# Silver Perch



## whitecloud98 (Jun 29, 2008)

Hello I was thinking about getting a pet Silver perch (Bidyanus Bidyanus.)
I would like to know:

will it attack my other fish (guppies, platies, corys etc.)?

is my 2ft X 1ft X 1ft tank big enough to keep a silver perch in for a long time (we have a dam I can put it in if it gets to big after awhile but dont wont to get one if it will outgrow the tank in a year or two)?

any general info on feeding etc. would be greatly appreciated.
thanks


----------



## Guest (Oct 6, 2008)

By the dimensions you gave, I'm getting that this tank is about 15 US gallons. Is that right?

At about two years old, these guys will be about as long as your tank is wide. So, you wouldn't be able to keep it long. I'm not sure where you are from, but it's definitely a bad idea to release captive bred fish into the wild.
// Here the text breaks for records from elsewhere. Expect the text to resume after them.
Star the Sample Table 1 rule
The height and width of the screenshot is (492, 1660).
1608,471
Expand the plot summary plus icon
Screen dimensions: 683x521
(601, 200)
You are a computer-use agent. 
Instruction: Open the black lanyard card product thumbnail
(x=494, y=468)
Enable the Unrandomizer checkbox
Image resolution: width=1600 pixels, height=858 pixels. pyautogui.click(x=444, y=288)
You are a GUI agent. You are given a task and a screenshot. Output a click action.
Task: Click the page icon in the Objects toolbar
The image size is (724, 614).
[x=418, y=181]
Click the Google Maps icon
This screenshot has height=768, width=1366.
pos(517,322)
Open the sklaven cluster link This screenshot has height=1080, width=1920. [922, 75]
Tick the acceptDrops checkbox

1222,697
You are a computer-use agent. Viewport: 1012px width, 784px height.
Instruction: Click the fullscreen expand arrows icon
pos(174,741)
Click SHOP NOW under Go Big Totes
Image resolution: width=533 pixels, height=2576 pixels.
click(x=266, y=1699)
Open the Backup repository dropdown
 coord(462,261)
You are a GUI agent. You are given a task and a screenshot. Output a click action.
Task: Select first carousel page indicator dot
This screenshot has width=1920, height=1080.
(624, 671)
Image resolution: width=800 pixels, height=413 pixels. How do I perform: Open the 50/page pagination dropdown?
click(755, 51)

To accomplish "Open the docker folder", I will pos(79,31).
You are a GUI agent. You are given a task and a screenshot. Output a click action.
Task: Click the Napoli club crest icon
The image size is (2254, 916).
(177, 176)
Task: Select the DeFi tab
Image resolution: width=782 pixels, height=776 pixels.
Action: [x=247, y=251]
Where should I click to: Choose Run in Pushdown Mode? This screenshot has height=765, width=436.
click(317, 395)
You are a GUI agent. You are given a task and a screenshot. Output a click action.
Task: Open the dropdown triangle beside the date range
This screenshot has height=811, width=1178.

Are these fish native to where you are? Where were you planning to get one?

I think these fish are classed as vulnerable, so you'll need to check if you can even collect them from the wild, if that's what you were planning. 

They eat plants, insects, worms, etc. I don't think they'd eat your smaller fish, especially since they'd have to be pretty small to be ok in your tank.


----------



## whitecloud98 (Jun 29, 2008)

yeah my tank is 15 us gallons. They're native to where I live but I was going to buy some 5cm ones from my local pet shop because I know they're protected. Thanks for the info anyway. I was only going to get one fish too or should they be kept in a pair?


----------



## Guest (Oct 6, 2008)

I wouldn't keep the fish above 10cm or so. That's a small sized tank in most terms. Also, depending on how many of the other fish you have in your tank, you should keep up regular water changes. A fish that gets as big as this perch needs to be upgraded properly, raised in a large enough tank, or it will get stunted.

If you are going to get it, then I *wouldn't release *it when it's too big for your tank since it's been in captivity indefinitely. Either have plans for proper accomodations when it's bigger, or sell/trade it back to a pet shop. The fish could catch or carry something in the pet shop or your aquarium that isn't present in the wild.

I'm not sure how social these fish are, so I can't really answer that last question. Maybe some research on the internet/in books might answer that for you.


----------



## renita (Oct 7, 2008)

The Silver Perch is a native Australian species. Basically a native of the Murray Darling drainage system, this species over the years has been widely distributed across NSW and many Eastern Flowing streams now have viable populations. Silver perch are omnivores with a very varied diet consisting of small food items such as insects, insect larvae, shrimps, yabbies, molluscs, worms, weeds and algae. They do not grow to extreme size and specimens over 3Kgs are rare. Rumour has it they grow to 8Kgs but I have seen them up to 4Kg only. Generally in farm dam situations they will grow to approximately 2Kgs. 
-----------------------
Renita

Search Engine Optimization


----------



## Guest (Oct 7, 2008)

renita said:


> The Silver Perch is a native Australian species. Basically a native of the Murray Darling drainage system, this species over the years has been widely distributed across NSW and many Eastern Flowing streams now have viable populations. Silver perch are omnivores with a very varied diet consisting of small food items such as insects, insect larvae, shrimps, yabbies, molluscs, worms, weeds and algae. They do not grow to extreme size and specimens over 3Kgs are rare. Rumour has it they grow to 8Kgs but I have seen them up to 4Kg only. Generally in farm dam situations they will grow to approximately 2Kgs.
> -----------------------
> Renita
> 
> **spam**


Are these people bots, or just have that much time on their hands? :shock: Educational spam...that's different and stolen from nswaqua.com.


----------



## trashion (Aug 24, 2007)

Seriously, Leah, I'm more entertained than pissed off by these edu-bots.


----------